Road Trip through the South East of the USA, Part 2

Palm Beach – Fort Lauderdale – Miami

A day earlier than planned, we opened the convertible again and drove another 4 hours south. With the boring highway speed of max. 70 miles (112 km/h), one has a lot of time to enjoy the environment. It remained green and beautiful the whole way. Again and again we passed “RV Dealers” (recreational vehicle), dealers of unbelievably many and unbelievably large motorhomes. A very popular activity in the USA, touring the country in a RV.

West Palm Beach

You won’t see any RVs at all in Palm Beach. You don’t see any “middle-class” stuff there at all. But more about that later. We stopped in West Palm Beach and were lucky to find a very charming hotel with only 9 large rooms, run by Fabian, a friendly Hamburg guy. West Palm Beach has 110,000 inhabitants and is located right on the water, on the Lake Worth Lagoon. You can eat excellently in both Palm Beaches. My “moules frites” in a real French restaurant were as good as in Paris.

Palm Beach

The two cities are separated only by a waterway, connected by lift bridges. These are opened not only when yachts want to pass the Coastal Waterway, but also when “commoners” want to express their displeasure and harass the mega-rich on the other side with protests. These people are annoying for the Palm Beach population, but who else maintains the gardens (sorry, parks) of the residents?

Of Palm Beach’s 10,000 residents, 43 are billionaires and certainly no one is not a multiple millionaire. To speak of houses in Palm Beach would be a shameless understatement. Most of them are palaces though. Some with thousands of square metres of living space. Even the utterly tasteless Mar-a-Largo of an pathetic ex-president stands here. Clearly the architectural low point of Palm Beach.

Behind hedges several metres thick and high, I often had the impression of seeing the Vatican Palace or the Embassy of Saudi Arabia.

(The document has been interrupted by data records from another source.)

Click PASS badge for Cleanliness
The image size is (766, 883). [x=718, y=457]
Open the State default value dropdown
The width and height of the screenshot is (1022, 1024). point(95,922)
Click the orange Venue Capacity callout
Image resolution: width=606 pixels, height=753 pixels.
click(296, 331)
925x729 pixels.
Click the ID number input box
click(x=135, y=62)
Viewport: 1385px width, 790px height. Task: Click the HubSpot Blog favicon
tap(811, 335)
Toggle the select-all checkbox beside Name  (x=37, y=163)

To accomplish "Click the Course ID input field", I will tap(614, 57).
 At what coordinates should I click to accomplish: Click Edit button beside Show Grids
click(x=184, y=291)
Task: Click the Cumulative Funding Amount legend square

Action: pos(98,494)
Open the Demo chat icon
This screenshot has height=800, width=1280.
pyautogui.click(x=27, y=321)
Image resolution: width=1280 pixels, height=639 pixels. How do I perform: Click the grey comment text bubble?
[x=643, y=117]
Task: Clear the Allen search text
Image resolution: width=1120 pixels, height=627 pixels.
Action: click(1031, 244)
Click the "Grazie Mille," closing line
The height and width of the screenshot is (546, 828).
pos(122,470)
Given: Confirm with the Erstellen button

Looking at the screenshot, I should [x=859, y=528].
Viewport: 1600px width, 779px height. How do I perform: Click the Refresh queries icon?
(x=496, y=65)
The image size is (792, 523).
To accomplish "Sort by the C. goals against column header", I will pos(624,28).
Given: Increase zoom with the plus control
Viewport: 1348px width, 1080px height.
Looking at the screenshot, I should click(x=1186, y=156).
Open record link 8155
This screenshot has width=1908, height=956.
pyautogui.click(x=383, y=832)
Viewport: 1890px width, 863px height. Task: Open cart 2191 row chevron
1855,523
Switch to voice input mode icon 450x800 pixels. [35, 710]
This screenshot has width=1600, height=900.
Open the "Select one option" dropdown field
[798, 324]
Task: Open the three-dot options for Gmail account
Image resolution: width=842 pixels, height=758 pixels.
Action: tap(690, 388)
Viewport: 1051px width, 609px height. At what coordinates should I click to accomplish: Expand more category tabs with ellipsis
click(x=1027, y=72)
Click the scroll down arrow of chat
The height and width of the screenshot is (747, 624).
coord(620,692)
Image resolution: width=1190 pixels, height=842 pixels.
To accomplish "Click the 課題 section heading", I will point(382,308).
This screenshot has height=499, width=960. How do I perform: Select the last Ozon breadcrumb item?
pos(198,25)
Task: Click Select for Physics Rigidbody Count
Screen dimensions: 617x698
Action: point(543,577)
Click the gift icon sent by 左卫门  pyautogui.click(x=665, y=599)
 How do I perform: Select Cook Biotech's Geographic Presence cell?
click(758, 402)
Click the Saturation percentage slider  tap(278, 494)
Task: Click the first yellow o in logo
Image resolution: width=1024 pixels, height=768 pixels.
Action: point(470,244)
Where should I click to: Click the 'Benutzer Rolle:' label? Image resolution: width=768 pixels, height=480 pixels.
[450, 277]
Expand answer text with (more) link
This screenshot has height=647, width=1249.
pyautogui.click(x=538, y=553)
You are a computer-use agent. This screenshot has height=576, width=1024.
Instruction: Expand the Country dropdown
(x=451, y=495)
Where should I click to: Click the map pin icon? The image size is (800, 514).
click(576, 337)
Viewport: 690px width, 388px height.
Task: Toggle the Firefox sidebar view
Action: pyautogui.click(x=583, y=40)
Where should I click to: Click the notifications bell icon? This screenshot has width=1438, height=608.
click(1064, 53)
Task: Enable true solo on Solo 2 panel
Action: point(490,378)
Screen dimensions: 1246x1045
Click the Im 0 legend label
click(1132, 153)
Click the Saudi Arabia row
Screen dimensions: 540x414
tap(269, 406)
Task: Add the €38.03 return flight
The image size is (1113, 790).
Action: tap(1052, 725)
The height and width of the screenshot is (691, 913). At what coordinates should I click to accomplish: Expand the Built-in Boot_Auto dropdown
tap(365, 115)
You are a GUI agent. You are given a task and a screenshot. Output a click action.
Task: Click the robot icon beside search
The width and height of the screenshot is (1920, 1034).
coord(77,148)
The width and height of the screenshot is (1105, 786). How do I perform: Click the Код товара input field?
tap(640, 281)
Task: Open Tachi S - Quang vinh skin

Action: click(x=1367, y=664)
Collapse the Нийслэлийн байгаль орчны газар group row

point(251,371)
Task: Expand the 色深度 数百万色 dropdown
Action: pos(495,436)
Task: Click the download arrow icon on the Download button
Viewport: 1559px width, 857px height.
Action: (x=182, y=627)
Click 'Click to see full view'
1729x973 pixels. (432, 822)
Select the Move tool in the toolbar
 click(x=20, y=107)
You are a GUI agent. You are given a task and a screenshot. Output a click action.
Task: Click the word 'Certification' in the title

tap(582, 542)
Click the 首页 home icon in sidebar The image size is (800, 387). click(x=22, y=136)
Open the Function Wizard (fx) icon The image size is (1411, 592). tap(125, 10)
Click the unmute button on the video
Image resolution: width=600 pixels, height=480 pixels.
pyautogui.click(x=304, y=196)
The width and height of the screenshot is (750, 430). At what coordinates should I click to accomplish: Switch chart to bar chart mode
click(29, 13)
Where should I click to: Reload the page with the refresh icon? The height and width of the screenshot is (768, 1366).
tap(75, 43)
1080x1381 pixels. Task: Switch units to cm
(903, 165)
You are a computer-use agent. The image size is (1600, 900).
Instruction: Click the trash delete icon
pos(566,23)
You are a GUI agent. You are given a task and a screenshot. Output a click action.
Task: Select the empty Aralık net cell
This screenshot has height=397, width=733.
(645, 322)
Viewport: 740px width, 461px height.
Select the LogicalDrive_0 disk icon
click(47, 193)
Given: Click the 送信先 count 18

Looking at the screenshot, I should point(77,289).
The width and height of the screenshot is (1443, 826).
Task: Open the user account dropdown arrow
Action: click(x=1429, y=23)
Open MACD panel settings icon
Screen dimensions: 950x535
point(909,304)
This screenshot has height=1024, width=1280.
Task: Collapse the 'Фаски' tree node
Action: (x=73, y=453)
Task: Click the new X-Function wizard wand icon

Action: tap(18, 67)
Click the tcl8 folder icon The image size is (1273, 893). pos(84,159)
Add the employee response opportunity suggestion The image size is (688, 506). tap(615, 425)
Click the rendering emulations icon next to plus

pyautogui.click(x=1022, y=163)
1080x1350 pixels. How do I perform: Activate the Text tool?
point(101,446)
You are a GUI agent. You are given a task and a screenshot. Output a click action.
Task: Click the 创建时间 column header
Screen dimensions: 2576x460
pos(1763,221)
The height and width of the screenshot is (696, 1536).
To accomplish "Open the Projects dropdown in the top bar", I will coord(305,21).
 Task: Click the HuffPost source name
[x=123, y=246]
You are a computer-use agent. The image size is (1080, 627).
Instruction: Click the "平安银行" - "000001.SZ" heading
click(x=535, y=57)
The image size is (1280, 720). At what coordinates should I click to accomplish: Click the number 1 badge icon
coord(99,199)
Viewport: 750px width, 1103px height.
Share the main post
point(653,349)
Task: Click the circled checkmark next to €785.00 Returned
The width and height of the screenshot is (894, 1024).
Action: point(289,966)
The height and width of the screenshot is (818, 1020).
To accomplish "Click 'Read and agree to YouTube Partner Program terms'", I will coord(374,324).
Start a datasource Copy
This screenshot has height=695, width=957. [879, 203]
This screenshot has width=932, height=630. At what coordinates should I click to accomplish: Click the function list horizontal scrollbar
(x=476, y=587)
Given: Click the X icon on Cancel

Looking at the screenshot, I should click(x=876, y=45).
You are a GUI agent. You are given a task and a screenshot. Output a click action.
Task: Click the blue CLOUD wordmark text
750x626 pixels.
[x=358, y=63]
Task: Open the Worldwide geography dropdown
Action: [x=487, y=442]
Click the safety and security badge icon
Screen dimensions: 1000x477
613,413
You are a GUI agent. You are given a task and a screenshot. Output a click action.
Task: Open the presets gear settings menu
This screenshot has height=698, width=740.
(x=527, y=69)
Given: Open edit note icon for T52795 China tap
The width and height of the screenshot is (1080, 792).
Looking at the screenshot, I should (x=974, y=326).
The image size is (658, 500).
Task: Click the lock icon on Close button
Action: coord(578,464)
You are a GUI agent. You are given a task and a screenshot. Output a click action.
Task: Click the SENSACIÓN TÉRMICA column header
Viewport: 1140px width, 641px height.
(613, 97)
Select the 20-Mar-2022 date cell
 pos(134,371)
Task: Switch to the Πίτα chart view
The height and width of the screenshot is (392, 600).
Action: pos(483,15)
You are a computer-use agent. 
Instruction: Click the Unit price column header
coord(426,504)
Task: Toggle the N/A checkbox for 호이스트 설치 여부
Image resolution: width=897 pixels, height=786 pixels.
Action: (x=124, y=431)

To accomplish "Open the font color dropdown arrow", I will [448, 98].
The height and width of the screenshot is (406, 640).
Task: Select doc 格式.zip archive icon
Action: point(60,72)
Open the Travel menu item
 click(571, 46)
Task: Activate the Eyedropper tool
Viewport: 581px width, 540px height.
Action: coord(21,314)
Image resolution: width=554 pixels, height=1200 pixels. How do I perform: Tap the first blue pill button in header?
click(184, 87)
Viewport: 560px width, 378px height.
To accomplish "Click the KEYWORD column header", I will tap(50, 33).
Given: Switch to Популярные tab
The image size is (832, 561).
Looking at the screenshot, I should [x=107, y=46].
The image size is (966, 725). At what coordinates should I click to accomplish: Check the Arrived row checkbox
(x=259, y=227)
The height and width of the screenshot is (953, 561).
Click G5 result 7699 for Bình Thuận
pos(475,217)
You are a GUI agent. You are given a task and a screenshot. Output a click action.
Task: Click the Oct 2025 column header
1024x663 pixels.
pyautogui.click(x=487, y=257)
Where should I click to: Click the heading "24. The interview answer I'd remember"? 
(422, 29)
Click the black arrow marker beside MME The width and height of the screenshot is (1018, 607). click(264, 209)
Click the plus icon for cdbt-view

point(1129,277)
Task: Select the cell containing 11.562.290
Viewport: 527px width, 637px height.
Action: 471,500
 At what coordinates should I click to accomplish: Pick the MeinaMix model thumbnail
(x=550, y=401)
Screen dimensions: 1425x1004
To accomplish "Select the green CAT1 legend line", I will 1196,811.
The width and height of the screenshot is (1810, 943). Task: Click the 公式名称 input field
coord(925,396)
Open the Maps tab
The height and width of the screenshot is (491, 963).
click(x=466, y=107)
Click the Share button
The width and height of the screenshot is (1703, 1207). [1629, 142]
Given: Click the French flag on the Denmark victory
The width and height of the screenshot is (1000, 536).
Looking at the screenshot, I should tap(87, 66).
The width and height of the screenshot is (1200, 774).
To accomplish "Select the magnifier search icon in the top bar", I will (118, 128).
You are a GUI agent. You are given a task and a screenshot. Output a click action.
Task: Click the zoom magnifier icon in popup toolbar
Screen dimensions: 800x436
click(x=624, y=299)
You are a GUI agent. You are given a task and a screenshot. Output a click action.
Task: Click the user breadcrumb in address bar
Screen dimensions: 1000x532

Everything is incredibly well maintained, from the beach to the shopping areas with stylish and completely overpriced Italian cafés. Palm Beach is a biotope of the immensely rich. A European is allowed to say that, as many Americans assume that Europeans are socialists, if not communists. We enjoyed the time, it was fun.

Normal steets, halloween insanity, normal mansion, Flagler Museum, another normal mansion

Fort Lauderdale

On the 100 km from Palm Beach to Miami, one city merges into the next. It is a continuous development with beautiful and not so beautiful. Our next stop was in Fort Lauderdale.

This city of 180,000 inhabitants is called the Venice of the United States. Of course, the houses have nothing in common with those in Venice, except that they are situated on numerous waterways. By water taxi you can admire villas and estates from the water side, and the gondoliers are always sure to tell you truthfully which celebrity lives or lived where. Even if not everything is true, such a trip is entertaining.

Some properties are spectacular, others absurd. One was built by the decorators of the Harry Potter movies in just that style, for the favourite niece. Others are built for Hurricanes 5. The gardens mostly extend to the water’s edge and it doesn’t take much imagination to guess that this city will look very different in 10-20 years with rising water levels. Fort Lauderdale does has a real city center. The main road is Las Olas Boulevard which is a very long street with many shops, restaurants and galleries.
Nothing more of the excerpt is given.